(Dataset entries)

☆ ☆ ☆ ☆

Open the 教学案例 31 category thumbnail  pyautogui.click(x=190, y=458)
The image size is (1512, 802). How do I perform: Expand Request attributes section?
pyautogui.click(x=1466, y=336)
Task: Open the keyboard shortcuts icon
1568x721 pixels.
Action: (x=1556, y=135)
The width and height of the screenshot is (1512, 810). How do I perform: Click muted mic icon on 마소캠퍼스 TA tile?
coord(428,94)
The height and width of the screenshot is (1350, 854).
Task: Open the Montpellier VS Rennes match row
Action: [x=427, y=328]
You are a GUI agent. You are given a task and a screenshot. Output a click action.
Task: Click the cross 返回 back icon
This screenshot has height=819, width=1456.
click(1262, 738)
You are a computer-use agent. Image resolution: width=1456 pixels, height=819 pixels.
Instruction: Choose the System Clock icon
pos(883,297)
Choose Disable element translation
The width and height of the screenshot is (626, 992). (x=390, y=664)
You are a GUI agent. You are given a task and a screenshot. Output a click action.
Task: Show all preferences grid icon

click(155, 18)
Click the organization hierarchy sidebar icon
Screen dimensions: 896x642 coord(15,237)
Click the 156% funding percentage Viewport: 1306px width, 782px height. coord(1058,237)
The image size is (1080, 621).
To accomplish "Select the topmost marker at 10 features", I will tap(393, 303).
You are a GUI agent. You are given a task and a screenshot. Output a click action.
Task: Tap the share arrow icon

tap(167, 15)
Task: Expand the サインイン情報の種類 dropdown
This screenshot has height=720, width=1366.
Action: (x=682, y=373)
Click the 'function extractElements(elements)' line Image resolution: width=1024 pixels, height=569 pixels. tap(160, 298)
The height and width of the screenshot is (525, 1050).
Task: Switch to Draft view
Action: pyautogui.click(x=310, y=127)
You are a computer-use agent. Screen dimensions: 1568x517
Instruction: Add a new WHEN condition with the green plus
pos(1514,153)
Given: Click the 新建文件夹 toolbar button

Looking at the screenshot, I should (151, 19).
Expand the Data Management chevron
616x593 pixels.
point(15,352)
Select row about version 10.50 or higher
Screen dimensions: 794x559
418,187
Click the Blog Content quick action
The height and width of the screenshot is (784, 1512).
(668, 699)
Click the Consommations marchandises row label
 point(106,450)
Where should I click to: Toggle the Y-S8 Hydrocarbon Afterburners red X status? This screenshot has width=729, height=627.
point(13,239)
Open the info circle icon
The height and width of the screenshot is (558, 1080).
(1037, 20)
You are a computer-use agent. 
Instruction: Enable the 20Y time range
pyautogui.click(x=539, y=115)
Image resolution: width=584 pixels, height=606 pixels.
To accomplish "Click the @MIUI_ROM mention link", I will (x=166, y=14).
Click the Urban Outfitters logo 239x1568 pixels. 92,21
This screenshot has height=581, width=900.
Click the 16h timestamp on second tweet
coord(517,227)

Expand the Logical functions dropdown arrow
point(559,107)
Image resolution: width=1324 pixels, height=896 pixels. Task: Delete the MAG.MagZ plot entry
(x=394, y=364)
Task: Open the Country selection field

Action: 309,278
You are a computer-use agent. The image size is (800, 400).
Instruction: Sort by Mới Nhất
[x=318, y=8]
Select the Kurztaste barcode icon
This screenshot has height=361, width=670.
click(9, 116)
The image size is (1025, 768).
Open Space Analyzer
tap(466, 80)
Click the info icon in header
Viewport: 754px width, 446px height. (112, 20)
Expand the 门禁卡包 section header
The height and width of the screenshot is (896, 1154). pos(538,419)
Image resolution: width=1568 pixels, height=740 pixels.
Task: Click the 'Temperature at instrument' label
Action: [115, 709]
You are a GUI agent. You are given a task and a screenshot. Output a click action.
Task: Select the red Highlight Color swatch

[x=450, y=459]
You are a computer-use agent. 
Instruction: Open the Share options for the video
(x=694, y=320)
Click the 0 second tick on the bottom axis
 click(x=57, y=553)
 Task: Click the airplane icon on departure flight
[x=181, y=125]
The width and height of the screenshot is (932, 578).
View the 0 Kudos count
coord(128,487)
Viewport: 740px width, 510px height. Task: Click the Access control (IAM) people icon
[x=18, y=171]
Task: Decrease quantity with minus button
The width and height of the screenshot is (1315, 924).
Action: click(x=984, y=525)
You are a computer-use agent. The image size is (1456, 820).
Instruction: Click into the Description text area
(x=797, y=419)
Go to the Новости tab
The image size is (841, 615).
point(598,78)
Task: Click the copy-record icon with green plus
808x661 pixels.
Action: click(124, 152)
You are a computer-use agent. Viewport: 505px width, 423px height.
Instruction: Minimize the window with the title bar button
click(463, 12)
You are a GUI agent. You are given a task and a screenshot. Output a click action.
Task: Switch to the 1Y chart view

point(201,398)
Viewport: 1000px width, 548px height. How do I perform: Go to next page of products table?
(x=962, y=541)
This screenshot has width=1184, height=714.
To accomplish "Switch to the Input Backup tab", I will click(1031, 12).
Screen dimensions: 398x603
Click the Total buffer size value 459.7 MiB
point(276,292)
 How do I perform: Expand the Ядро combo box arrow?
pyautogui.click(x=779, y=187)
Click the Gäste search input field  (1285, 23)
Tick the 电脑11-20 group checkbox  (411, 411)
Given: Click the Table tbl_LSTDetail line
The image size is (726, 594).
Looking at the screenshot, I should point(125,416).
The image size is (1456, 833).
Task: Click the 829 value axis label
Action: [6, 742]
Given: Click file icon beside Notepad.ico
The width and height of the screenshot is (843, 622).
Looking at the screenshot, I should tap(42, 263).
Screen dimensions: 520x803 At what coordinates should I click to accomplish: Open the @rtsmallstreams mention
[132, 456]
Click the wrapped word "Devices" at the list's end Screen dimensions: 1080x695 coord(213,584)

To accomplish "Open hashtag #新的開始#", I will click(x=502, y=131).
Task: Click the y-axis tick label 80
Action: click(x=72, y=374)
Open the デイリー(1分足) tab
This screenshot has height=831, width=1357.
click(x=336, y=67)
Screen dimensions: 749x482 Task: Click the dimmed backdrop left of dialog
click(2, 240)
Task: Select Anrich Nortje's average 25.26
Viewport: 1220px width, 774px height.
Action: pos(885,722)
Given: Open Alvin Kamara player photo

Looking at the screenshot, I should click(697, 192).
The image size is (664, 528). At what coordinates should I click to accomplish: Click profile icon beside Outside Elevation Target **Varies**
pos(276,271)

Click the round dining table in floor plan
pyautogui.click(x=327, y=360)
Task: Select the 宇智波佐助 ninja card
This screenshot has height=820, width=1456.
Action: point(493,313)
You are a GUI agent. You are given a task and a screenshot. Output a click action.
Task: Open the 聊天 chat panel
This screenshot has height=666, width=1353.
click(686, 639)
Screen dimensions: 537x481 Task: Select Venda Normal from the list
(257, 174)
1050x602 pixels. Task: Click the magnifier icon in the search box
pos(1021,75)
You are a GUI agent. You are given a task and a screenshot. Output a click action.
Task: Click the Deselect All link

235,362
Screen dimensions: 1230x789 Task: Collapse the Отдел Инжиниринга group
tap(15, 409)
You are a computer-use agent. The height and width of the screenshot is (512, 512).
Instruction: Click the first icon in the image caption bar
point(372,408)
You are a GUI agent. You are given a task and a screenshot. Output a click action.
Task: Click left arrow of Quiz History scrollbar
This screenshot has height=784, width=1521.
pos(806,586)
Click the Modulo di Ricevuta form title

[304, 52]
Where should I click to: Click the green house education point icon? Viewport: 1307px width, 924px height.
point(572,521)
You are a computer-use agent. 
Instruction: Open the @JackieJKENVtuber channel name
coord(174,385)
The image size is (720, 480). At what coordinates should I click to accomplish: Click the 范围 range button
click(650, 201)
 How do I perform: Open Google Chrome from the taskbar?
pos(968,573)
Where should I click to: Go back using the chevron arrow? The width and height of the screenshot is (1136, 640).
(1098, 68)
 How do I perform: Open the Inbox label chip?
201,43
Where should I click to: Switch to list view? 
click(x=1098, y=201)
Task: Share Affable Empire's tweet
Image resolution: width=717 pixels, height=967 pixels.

☆ ☆ ☆ ☆

Write out only the lines that run from the line containing "This screenshot has height=720, width=1366." through the line containing "You are a computer-use agent. Screen", both included, exactly as they appear above.

> **ANSWER TO THIS TASK**
This screenshot has height=720, width=1366.
Action: (x=682, y=373)
Click the 'function extractElements(elements)' line Image resolution: width=1024 pixels, height=569 pixels. tap(160, 298)
The height and width of the screenshot is (525, 1050).
Task: Switch to Draft view
Action: pyautogui.click(x=310, y=127)
You are a computer-use agent. Screen dimensions: 1568x517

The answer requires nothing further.